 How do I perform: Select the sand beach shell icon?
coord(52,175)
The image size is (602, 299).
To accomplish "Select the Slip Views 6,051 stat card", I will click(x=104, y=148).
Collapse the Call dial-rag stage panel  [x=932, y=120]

********************

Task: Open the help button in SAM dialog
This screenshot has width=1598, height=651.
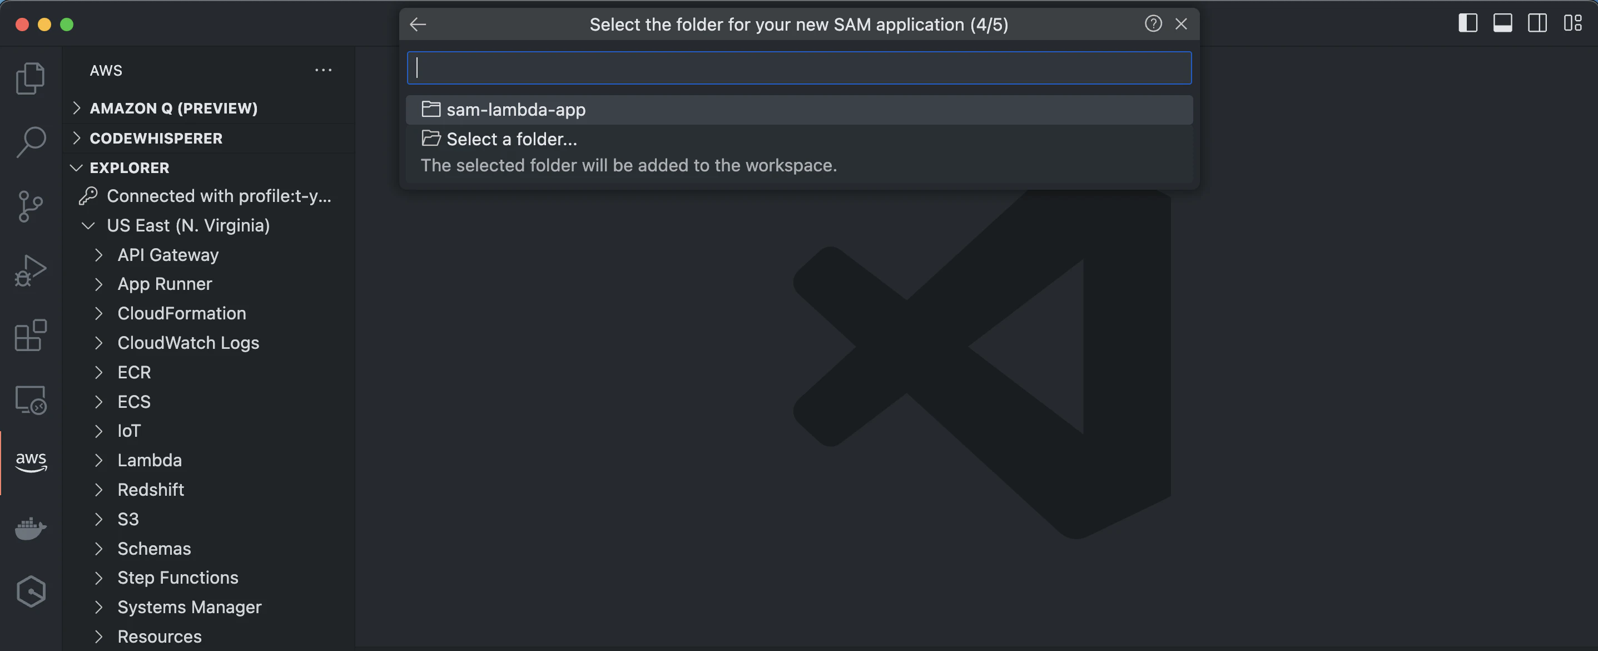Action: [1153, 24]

********************

__EXERCISE BRIEF__. The response should hold exactly the lines starting at the line with "How do I perform: Select" and ending at the line with "Collapse the Call", and no other line of the material above.

__YOUR SOLUTION__.
 How do I perform: Select the sand beach shell icon?
coord(52,175)
The image size is (602, 299).
To accomplish "Select the Slip Views 6,051 stat card", I will click(x=104, y=148).
Collapse the Call dial-rag stage panel  [x=932, y=120]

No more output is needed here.